* **DATA FOR THE TASK**:
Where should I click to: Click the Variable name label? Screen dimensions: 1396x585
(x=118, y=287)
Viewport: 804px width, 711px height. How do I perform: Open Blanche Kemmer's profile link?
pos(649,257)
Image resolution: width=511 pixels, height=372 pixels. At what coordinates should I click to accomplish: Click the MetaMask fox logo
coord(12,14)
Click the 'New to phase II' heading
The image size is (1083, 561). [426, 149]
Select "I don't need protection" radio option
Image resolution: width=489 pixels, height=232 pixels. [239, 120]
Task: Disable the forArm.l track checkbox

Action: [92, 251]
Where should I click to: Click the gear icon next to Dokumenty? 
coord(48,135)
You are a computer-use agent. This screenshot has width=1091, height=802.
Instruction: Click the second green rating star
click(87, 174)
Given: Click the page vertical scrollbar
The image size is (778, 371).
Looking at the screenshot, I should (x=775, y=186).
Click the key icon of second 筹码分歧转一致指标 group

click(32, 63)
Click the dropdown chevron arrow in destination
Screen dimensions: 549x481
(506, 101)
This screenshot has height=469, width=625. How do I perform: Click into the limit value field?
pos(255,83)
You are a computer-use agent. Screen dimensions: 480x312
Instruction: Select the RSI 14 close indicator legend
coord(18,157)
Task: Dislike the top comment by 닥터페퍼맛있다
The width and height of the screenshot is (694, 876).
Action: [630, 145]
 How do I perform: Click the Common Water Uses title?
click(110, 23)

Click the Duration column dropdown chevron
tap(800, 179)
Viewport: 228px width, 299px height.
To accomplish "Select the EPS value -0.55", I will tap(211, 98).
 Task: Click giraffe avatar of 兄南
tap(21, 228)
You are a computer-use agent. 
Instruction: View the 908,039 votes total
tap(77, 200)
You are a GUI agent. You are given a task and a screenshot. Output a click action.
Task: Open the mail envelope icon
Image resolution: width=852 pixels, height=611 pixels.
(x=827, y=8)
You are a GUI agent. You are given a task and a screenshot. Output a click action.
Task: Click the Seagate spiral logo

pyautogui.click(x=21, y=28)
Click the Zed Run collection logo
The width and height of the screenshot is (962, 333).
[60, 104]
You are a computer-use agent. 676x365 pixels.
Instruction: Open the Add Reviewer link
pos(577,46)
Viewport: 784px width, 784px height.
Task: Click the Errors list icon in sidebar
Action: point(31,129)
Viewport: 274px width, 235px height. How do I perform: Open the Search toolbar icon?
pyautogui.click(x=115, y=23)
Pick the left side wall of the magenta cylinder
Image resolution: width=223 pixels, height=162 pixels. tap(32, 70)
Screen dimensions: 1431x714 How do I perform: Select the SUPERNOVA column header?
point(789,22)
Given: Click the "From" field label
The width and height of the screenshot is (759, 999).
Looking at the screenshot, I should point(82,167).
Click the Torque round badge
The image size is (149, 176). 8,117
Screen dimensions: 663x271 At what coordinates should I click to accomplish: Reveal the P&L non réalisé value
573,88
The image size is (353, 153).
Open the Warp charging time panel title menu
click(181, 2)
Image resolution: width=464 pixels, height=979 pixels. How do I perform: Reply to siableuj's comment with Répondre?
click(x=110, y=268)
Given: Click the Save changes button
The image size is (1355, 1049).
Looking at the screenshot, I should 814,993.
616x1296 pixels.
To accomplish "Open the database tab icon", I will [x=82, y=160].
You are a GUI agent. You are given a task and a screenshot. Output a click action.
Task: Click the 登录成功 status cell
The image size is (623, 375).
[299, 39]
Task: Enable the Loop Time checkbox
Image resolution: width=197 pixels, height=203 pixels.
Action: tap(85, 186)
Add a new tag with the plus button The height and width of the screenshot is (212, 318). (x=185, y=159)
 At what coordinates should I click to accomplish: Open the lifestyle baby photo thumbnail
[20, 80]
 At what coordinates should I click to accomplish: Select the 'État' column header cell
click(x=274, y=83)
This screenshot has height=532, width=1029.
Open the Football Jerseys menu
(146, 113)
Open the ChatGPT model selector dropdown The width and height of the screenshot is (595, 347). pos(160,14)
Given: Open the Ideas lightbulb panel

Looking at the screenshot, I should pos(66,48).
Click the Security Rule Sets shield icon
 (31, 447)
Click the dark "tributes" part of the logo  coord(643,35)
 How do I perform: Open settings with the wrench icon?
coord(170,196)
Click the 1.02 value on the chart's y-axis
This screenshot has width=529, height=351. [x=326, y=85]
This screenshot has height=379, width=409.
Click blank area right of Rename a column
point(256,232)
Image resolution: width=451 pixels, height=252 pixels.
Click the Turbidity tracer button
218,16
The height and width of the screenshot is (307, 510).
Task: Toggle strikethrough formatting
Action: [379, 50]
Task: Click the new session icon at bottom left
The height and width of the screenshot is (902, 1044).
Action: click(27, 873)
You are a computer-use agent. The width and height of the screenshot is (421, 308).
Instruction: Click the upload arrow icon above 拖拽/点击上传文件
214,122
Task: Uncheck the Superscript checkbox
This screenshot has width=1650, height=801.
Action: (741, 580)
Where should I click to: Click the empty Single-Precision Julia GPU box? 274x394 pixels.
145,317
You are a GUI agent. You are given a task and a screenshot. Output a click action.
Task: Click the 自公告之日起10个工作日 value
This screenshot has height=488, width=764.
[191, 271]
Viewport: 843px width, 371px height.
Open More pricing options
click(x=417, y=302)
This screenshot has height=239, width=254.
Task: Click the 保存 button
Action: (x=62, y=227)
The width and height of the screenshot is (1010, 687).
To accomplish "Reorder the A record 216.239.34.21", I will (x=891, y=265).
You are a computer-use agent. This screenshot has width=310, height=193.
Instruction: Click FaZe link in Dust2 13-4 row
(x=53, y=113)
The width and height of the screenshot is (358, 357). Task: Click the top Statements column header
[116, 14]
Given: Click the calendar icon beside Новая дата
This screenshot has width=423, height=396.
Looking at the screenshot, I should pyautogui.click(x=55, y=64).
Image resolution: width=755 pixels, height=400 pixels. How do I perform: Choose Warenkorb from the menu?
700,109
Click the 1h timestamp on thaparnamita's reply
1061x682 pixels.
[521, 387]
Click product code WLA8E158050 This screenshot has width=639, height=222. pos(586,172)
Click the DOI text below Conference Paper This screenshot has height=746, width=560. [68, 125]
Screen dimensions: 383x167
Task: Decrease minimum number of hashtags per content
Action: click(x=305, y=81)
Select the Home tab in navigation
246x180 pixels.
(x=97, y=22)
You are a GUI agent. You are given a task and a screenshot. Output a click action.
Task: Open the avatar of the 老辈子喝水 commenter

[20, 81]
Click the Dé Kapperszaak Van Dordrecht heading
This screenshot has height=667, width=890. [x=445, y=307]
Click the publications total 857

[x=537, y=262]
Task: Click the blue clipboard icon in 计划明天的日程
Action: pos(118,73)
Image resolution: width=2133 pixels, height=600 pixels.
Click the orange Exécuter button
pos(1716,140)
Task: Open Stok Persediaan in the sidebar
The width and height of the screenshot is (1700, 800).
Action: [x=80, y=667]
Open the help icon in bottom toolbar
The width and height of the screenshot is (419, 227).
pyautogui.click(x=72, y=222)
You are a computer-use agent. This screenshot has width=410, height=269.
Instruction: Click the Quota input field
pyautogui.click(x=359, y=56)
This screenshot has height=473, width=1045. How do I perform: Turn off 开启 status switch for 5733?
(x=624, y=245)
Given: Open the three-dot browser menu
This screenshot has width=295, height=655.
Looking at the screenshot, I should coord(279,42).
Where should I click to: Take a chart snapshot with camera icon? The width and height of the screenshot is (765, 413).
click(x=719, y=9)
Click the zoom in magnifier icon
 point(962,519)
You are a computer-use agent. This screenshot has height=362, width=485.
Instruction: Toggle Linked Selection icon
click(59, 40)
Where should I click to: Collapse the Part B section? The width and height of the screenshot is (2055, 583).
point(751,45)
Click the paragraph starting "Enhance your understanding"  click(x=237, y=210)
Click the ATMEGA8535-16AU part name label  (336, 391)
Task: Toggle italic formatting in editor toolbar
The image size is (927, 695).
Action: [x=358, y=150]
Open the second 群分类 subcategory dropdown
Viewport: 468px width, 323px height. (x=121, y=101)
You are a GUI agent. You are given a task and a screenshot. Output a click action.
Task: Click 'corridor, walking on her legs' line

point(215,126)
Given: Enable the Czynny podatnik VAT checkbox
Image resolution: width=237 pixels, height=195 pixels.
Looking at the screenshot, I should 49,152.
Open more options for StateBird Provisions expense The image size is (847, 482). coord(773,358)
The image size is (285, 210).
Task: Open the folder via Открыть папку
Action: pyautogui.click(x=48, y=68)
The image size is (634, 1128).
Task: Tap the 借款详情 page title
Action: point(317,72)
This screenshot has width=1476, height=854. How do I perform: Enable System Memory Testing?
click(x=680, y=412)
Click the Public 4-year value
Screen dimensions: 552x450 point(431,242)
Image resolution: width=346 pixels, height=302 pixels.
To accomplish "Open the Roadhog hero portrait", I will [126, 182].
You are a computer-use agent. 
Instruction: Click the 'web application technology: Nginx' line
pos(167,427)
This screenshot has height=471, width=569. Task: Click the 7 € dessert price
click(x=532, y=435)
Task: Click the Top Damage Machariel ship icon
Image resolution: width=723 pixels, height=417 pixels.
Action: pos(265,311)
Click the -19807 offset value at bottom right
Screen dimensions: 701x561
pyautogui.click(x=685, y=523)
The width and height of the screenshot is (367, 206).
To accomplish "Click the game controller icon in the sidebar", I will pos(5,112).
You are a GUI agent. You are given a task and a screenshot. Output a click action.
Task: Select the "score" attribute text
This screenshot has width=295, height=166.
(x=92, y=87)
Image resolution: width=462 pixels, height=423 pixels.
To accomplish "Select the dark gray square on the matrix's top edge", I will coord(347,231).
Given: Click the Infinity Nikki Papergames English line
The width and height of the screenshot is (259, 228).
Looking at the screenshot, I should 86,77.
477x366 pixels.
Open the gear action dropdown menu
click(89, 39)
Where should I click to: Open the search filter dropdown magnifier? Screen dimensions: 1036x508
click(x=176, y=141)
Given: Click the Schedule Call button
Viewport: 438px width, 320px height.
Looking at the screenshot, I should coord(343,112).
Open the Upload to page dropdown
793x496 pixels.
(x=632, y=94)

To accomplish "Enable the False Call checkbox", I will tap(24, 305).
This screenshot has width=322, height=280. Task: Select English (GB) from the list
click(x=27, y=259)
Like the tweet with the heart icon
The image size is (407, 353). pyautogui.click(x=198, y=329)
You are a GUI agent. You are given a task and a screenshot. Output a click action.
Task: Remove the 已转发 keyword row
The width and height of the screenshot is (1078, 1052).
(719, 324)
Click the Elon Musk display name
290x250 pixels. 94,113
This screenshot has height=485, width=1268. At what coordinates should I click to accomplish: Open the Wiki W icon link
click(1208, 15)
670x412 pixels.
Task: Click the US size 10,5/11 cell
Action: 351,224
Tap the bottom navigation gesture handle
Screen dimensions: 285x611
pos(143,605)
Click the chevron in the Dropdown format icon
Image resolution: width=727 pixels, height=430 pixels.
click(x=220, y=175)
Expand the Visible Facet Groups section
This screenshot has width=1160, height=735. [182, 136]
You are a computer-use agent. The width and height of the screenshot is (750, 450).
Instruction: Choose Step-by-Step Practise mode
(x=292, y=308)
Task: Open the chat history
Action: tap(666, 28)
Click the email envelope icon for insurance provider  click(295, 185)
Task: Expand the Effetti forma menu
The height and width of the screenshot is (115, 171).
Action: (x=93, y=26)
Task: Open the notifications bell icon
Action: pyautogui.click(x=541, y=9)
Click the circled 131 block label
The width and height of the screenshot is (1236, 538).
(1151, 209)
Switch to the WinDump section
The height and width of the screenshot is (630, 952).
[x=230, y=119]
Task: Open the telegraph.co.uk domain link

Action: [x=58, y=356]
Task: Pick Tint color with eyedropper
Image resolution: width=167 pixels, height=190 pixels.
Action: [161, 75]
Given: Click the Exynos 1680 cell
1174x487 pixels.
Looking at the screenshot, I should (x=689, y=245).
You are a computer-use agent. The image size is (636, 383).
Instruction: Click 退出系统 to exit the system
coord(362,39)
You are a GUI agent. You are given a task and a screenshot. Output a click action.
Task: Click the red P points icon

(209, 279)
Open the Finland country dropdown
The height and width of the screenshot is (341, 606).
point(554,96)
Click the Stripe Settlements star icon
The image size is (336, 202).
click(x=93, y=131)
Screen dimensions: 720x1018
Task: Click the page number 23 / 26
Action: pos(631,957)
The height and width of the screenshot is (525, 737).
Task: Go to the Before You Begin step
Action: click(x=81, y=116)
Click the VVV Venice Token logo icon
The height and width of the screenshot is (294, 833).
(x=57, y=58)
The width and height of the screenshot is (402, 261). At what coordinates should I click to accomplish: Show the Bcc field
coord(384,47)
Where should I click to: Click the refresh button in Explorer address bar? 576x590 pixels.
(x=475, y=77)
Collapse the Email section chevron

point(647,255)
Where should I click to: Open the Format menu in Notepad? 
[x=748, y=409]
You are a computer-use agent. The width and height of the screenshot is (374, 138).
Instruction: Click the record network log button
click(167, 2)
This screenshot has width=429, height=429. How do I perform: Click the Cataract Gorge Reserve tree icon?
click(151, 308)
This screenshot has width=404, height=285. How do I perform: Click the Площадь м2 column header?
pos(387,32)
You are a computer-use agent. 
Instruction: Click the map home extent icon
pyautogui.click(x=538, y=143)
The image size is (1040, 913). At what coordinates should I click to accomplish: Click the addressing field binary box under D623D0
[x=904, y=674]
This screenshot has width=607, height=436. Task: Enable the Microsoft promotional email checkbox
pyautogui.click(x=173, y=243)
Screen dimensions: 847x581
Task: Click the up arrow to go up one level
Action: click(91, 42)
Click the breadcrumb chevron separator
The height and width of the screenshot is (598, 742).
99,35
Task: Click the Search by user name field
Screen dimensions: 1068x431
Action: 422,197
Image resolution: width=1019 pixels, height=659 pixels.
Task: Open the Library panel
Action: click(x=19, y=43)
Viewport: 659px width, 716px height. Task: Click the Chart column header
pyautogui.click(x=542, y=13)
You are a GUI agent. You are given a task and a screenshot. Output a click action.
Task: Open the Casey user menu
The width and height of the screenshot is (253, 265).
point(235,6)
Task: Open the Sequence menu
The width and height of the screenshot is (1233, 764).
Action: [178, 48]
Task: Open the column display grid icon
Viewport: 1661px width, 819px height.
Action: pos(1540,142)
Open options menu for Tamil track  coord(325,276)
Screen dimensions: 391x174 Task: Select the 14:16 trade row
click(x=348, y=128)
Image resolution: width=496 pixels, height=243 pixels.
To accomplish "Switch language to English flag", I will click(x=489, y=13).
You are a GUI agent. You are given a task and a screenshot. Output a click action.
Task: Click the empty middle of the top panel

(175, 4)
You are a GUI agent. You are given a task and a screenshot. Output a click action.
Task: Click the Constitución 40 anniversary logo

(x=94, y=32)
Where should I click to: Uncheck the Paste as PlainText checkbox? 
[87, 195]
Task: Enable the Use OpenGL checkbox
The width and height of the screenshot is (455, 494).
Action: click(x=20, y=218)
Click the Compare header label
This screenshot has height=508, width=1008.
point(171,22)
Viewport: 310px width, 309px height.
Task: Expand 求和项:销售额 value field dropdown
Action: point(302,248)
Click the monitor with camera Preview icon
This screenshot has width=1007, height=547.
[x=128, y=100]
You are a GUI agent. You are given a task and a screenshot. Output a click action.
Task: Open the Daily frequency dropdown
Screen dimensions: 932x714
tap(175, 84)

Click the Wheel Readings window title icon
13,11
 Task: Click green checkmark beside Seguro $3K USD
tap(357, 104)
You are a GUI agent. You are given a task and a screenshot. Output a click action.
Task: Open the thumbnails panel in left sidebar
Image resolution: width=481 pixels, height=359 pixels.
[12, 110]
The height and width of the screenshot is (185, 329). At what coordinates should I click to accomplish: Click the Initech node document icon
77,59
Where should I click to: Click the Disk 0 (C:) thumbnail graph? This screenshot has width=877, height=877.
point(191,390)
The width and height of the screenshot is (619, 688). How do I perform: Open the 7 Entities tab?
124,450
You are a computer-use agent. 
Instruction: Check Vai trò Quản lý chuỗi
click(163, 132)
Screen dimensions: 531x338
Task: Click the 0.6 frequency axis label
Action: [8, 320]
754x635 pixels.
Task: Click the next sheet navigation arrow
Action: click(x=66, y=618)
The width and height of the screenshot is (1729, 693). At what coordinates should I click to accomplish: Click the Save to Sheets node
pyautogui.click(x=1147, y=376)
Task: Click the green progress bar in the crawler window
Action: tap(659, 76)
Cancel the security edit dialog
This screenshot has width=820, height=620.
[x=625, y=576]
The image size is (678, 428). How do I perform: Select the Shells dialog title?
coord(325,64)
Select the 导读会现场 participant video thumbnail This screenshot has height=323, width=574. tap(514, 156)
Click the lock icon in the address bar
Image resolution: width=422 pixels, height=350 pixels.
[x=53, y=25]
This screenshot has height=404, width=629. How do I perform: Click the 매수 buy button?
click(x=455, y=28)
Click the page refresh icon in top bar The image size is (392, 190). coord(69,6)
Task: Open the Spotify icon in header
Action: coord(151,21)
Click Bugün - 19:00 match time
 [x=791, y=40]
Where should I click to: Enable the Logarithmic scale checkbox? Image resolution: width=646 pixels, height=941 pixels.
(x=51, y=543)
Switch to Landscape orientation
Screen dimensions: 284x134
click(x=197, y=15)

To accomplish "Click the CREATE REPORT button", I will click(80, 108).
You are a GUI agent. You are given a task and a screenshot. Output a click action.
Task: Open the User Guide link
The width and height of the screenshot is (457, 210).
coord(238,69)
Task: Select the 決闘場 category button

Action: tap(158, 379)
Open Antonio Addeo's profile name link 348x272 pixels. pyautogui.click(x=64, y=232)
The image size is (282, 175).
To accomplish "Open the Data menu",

* **WORK TO COMPLETE**: Find the lines above that contain the word "Call" and copy each one.

* **RESPONSE**:
Given: Click the Schedule Call button
To accomplish "Enable the False Call checkbox", I will tap(24, 305).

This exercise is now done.